Besonders finanziell schwache Länder sehen die Chance, durch das chinesische Engagement ihre Finanzlücken zu schließen. Ein typisches Beispiel ist Argentinien. Dort hat die Regierung Projektlisten erstellt, für die Finanzierungen aus der Volksrepublik gesucht werden. Nach einem während der Olympischen Winterspiele 2022 in Beijing geschlossenem Investitionsabkommen will China 35 Milliarden US$ in Energie- und Infrastrukturprojekte in Argentinien investieren, darunter in das Kernkraftwerk Atucha III (8,3 Milliarden US$).

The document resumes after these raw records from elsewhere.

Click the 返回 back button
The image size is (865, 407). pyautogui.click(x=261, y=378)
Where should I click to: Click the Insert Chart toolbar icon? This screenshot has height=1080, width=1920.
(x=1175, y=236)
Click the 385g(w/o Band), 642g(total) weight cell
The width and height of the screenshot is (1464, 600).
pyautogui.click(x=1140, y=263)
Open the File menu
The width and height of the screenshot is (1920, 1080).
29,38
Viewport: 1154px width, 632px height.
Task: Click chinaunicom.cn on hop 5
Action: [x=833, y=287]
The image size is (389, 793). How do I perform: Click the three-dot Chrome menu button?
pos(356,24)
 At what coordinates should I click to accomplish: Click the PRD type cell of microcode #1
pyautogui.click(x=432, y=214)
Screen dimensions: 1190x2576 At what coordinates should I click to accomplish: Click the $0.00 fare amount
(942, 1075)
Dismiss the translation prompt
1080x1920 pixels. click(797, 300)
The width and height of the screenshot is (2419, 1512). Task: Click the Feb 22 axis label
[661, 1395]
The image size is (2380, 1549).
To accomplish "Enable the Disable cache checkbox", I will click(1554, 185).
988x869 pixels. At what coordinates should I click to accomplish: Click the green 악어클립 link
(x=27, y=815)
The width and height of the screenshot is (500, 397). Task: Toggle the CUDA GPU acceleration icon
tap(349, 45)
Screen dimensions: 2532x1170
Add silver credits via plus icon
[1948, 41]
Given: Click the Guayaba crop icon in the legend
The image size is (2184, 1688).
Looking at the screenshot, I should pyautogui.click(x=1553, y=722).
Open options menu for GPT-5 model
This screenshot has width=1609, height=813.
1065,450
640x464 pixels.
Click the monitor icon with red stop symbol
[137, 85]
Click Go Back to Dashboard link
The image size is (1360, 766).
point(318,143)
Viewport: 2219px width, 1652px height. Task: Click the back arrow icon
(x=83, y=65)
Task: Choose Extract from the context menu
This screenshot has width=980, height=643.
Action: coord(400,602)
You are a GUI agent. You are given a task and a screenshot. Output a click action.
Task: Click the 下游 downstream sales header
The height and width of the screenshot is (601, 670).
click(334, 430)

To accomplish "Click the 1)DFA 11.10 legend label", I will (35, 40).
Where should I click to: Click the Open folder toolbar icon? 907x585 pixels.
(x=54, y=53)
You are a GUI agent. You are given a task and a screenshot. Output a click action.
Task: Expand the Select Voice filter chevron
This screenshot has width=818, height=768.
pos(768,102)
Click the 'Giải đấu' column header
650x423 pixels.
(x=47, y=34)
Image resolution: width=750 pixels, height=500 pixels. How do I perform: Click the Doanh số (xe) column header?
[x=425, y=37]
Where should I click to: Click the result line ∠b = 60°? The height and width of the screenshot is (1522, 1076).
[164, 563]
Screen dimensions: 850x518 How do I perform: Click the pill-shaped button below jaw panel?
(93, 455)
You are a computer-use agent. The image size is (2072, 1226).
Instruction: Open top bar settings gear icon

Bauaufträge und Infrastrukturfinanzierungen gewinnen an Bedeutung

In ganz Lateinamerika sei eine wachsende Kluft zwischen dem Infrastrukturbedarf und den tatsächlich von der öffentlichen Hand finanzierten Projekten festzustellen, sagt Enrique Dussel Peters, Wirtschaftsprofessor an der Universidad Nacional Autónoma de México (UNAM) und Leiter des Centro de Estudios China-México (Cechimex). Diese Lücke füllen chinesische Firmen gern - nach dem Muster der Neuen-Seidenstraßen-Initiative. Entsprechend gewinnen neben Investitionen Bauaufträge oder Infrastrukturprojekte in Chinas Internationalisierungsstrategie an Gewicht.

In den letzten Jahren entfiel das Gros der chinesischen Bauprojekte in der Region auf den Energiesektor gefolgt vom Transport. In Zukunft wird der Gesundheitsbereich (Krankenhausbau) wichtiger werden sowie alles rund um die Digitalisierung/Telekommunikation. Interesse besteht auch an Chinas Verfahren zu "sicheren Städten".

Fachleute warnen vor Abhängigkeiten

Für Lateinamerika ist dies eine Herausforderung. Denn Kreditvergaben Chinas an Entwicklungsländer sind umstritten. Kritiker werfen dem Land vor, seine Kreditnehmer in eine Schuldenfalle laufen zu lassen. Befürworter halten dagegen, dass chinesische Kredite überhaupt erst die Möglichkeit zur Durchführung bestimmter Projekte bieten. Tatsache ist, dass nur sehr wenig über die Kreditbedingungen nach außen dringt, obwohl China inzwischen laut Center of Global Development zum größten offiziellen bilateralen Gläubiger der Welt avanciert ist.

Dabei wird laut einer Studie des Kieler Instituts für Weltwirtschaft nicht einmal die Hälfte der Kredite, die China an Entwicklungsländer vergibt, dem Internationalen Währungsfonds oder der Weltbank gemeldet. Ein Grund für diese Undurchsichtigkeit sei, dass die chinesischen Auslandskredite auch als Druckmittel dienen, um die investitions-, handels- oder außenpolitischen Ziele Chinas durchzusetzen.